Typing in the context of dynamic languages 3: Defining custom types in Python

In the previous sections, I gave an overview on subtyping and how to best use it, including in the case of variance and generic types. We want to use the most precise types possible at all times, but in the case of generic types with contravariant parameters, this means using supertypes for those parameters.

Next we will use our own types to create new subtypes. Let’s start with defining new types.

The simplest form of defining a new type is making a type alias. But that is just a new name for a type and does not create a subtype.

Age = int
 
def birthday(a: Age) -> Age:
    return a+1
 
 
a: Age = 10
i: int = 10
 
birthday(a)

# this works even, showing that Age is not a subtype of int
birthday(i)

To actually create a subtype, we need to use typing.NewType. This requires us to add some “casts” into the new type (actually class instantiation):

from typing import NewType
 
Age = NewType('Age', int)
 
def birthday(a: Age) -> Age:
    return Age(a+1)
 
 
a: Age = Age(10)
i: int = 10

# an Age can be used as an int, its supertype 
reveal_type(a + i)

birthday(a)
birthday(i)  # this does not work

note: Revealed type is "builtins.int"
error: Argument 1 to "birthday" has incompatible type "int"
expected "Age"

Type aliases are meant to make it easier to write longer types, but NewType makes your type checker enforce that you don’t “compare apples to oranges” as we are taught in primary school, as you shouldn’t be able to use a temperature where you expect an age, for instance.

Defining new generics

You can use type aliases or NewTypes to define new generic types, or you can parametrize a new class.

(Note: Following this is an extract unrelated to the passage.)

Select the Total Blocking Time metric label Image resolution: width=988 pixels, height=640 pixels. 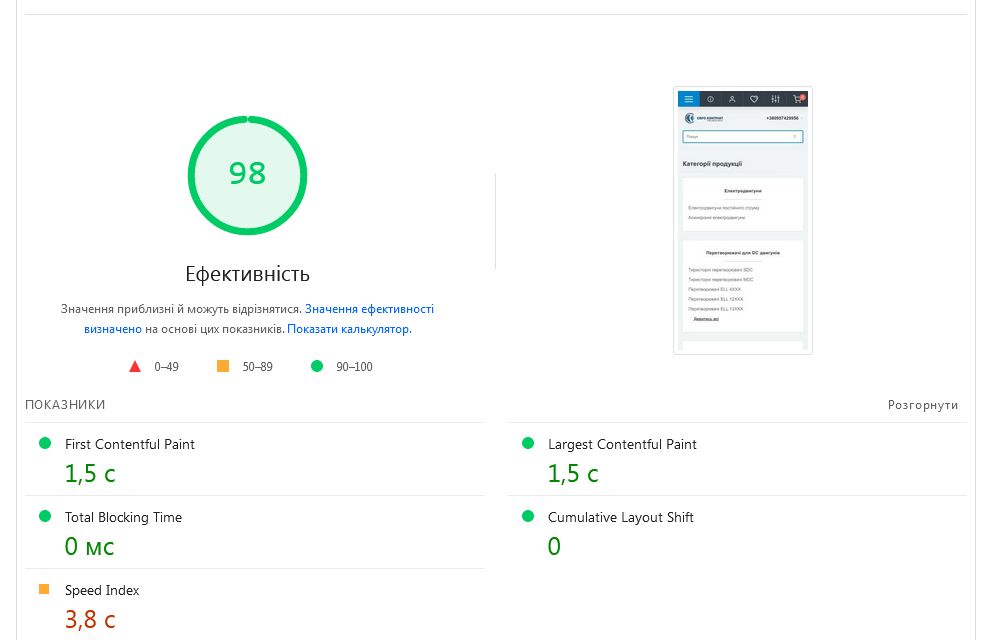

To illustrate this, we will use an analogy of executables for certain operating systems:

class OS:
    pass
 
class Desktop(OS):
    pass
 
class Mobile(OS):
    pass
 
class Windows(Desktop):
    pass
 
class Linux(Desktop):
    pass
 
class Android(Mobile):
    pass
 
class IOS(Mobile):
    pass

Starting from these definitions, we can define new types based on existing generics, for instance list:

Network = list[Desktop]

But we can also define our own new generic classes:

from typing import Generic, TypeVar
 
T = TypeVar('T')
 
class Executable(Generic[T]):
    pass

The latter example is actually flawed as there is nothing stopping us from creating an Executable[int]. Our generic type is not precise enough because by default, our type variable is only a subclass of object. To specify the supertype of a variable, we use the bound parameter of the TypeVar:

from typing import Generic, TypeVar
 
T = TypeVar('T', bound=OS)
 
class Executable(Generic[T]):
    pass

Finally, we can also specify that a type parameter is covariant or contravariant in our generic type. These use cases are of course a little more niche, so we will just leave them here without going any deeper.

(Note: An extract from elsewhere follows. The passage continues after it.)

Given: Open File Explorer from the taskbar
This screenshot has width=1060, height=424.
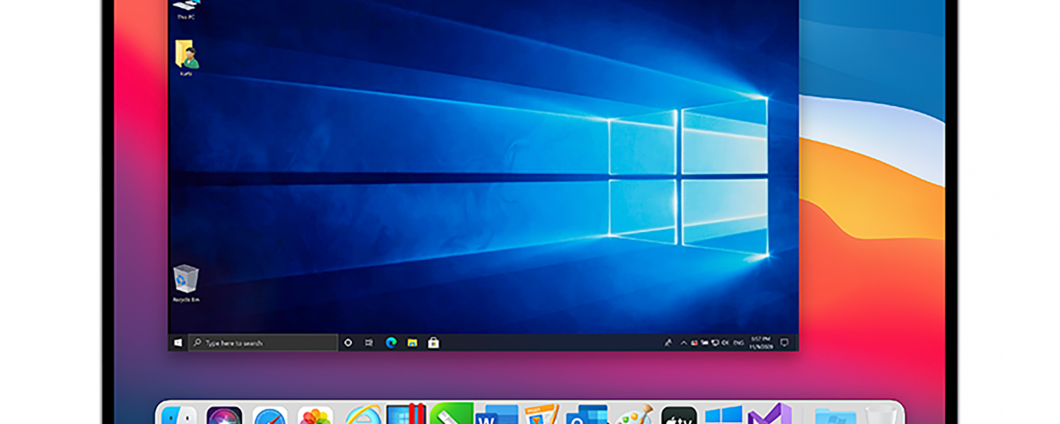Looking at the screenshot, I should (x=412, y=342).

Desk_co = TypeVar('Desk_co', bound=Desktop, covariant=True)
Mob_ct = TypeVar('Mob_ct', bound=Mobile, contravariant=True)
 
class Network(Generic[Desk_co]):
    pass
 
class Notifier(Generic[Mob_ct]):
    pass

Protocols

The last type of subtyping we will look at is completely unrelated to classes or explicit subtyping. It is a de facto subtyping, that we usually call “duck typing” (“If it walks like a duck and it quacks like a duck, then it must be a duck”), but is properly called structural subtyping: if an object has the methods given for a specific “interface”, what in Python is called a Protocol, then it is a subtype of this protocol.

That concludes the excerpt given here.